Anthropic's NLAs reveal Qwen 2.5 7B's multiplication hints but need refinement
Round-trip validation lets activations explain themselves – early multiplication results show promise.
Anthropic's Neural Language Autoencoders (NLAs) offer a novel way to peek inside language models by translating residual stream activations into natural language descriptions and back again – round-trip validation ensures fidelity. The approach trains two models (encoder and decoder) on a target LLM's activations.

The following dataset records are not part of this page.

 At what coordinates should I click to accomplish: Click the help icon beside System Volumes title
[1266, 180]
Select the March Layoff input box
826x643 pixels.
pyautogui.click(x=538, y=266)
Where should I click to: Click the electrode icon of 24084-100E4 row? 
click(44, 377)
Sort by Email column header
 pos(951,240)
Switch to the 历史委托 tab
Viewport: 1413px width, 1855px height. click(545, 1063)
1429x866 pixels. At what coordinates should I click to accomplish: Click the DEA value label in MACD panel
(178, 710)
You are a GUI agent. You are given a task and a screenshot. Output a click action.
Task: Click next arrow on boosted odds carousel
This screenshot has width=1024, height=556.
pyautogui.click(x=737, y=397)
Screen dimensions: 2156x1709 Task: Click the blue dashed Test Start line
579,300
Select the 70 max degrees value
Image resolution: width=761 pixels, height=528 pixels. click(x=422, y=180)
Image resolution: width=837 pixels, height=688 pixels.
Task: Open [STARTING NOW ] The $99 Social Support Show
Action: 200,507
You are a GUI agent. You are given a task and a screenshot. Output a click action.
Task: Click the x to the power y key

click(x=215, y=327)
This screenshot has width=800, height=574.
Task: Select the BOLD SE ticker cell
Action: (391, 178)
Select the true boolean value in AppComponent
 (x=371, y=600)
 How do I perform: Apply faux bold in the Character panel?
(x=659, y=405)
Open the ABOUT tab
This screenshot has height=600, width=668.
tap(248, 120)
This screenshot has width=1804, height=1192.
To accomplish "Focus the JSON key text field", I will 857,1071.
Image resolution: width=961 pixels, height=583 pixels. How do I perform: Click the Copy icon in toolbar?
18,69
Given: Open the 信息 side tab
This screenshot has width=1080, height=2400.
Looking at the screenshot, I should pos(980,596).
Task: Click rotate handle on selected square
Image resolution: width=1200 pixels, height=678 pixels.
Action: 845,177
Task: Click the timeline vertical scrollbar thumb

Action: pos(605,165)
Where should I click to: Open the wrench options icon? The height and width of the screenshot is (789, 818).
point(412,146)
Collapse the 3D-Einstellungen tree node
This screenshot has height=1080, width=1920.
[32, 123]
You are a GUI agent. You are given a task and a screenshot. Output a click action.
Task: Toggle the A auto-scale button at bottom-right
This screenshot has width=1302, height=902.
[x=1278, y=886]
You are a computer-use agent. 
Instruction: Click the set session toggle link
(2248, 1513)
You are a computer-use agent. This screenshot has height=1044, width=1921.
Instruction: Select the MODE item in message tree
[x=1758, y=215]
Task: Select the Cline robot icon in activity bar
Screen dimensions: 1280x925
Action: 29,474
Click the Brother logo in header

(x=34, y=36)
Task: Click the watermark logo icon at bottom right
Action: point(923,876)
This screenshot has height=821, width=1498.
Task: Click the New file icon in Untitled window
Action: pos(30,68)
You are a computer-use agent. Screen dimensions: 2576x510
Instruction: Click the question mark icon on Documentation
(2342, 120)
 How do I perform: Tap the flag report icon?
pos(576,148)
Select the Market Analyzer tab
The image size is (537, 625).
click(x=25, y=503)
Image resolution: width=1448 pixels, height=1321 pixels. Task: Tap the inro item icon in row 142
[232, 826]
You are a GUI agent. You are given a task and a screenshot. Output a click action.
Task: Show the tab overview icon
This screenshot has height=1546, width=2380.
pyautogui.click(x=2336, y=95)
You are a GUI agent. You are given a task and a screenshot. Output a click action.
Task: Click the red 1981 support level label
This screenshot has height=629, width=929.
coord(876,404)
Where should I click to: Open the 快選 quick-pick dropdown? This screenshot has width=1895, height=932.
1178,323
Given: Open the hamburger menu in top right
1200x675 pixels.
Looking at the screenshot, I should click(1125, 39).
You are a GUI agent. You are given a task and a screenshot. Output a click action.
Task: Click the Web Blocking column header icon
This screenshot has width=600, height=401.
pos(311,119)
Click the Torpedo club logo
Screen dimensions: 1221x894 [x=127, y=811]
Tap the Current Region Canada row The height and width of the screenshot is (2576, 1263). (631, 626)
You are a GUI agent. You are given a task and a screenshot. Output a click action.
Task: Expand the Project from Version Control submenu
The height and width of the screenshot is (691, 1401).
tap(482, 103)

In a recent test, an enthusiast applied NLAs to Qwen 2.5 7B (Layer 20) to understand its multiplication algorithm.
The experiment revealed that Qwen reliably outputs each digit of a product as a single token, simplifying pattern recognition. However, the activation vocalisations were mixed: for '7 × 24' yielding '168', descriptions like 'The product of 9 and 13 is 1' appeared, suggesting the model partially ties digits to multiplication facts but lacks clean structure. Other verbalizations were garbled or hallucinated contexts (e.g., 'to find the product of 8 and 2...'). The author concludes NLAs have promise for interpretability but require more training data and layer-specific tuning to yield coherent explanations.
- NLAs use round-trip validation to ensure verbalised activations faithfully represent model internals.
- Qwen 2.5 7B generates each digit of a multiplication result as a separate token, aiding algorithm extraction.
- Early verbalizations show fragments of multiplication logic (e.g., 'product of 12 and 14 is 168') but are often inconsistent or hallucinated.
Why It Matters
This method could unlock faithful AI interpretability, but current results show it needs major refinement for practical use.